─── SUPPLIED MATERIAL
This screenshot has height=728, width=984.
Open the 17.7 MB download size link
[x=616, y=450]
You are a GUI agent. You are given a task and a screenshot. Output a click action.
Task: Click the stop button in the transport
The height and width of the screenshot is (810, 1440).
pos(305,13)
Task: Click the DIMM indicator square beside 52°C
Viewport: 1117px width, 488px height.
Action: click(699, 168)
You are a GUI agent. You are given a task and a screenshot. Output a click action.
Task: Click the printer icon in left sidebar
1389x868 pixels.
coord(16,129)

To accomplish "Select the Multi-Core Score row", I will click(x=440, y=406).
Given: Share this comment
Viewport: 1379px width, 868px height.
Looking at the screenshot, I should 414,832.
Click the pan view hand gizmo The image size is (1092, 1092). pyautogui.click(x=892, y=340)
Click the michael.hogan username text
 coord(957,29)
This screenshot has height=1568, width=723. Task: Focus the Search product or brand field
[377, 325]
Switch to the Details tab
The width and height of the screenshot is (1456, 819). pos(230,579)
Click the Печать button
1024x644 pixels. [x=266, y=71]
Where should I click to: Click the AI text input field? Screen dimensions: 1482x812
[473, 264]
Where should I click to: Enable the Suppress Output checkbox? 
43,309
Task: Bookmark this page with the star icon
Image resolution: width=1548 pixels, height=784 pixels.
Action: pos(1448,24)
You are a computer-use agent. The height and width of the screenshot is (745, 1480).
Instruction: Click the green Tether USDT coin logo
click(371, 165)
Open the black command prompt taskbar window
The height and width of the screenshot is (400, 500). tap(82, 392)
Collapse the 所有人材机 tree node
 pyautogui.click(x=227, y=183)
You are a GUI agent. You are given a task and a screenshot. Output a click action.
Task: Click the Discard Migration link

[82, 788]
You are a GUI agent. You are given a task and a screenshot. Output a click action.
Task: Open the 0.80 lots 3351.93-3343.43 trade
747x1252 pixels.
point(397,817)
──────
**PROBLEM STATEMENT**
Please transcribe every line of the records above word for word, with no changes.

**FULL RESPONSE**
This screenshot has height=728, width=984.
Open the 17.7 MB download size link
[x=616, y=450]
You are a GUI agent. You are given a task and a screenshot. Output a click action.
Task: Click the stop button in the transport
The height and width of the screenshot is (810, 1440).
pos(305,13)
Task: Click the DIMM indicator square beside 52°C
Viewport: 1117px width, 488px height.
Action: click(699, 168)
You are a GUI agent. You are given a task and a screenshot. Output a click action.
Task: Click the printer icon in left sidebar
1389x868 pixels.
coord(16,129)

To accomplish "Select the Multi-Core Score row", I will click(x=440, y=406).
Given: Share this comment
Viewport: 1379px width, 868px height.
Looking at the screenshot, I should 414,832.
Click the pan view hand gizmo The image size is (1092, 1092). pyautogui.click(x=892, y=340)
Click the michael.hogan username text
 coord(957,29)
This screenshot has height=1568, width=723. Task: Focus the Search product or brand field
[377, 325]
Switch to the Details tab
The width and height of the screenshot is (1456, 819). pos(230,579)
Click the Печать button
1024x644 pixels. [x=266, y=71]
Where should I click to: Click the AI text input field? Screen dimensions: 1482x812
[473, 264]
Where should I click to: Enable the Suppress Output checkbox? 
43,309
Task: Bookmark this page with the star icon
Image resolution: width=1548 pixels, height=784 pixels.
Action: pos(1448,24)
You are a computer-use agent. The height and width of the screenshot is (745, 1480).
Instruction: Click the green Tether USDT coin logo
click(371, 165)
Open the black command prompt taskbar window
The height and width of the screenshot is (400, 500). tap(82, 392)
Collapse the 所有人材机 tree node
 pyautogui.click(x=227, y=183)
You are a GUI agent. You are given a task and a screenshot. Output a click action.
Task: Click the Discard Migration link

[82, 788]
You are a GUI agent. You are given a task and a screenshot. Output a click action.
Task: Open the 0.80 lots 3351.93-3343.43 trade
747x1252 pixels.
point(397,817)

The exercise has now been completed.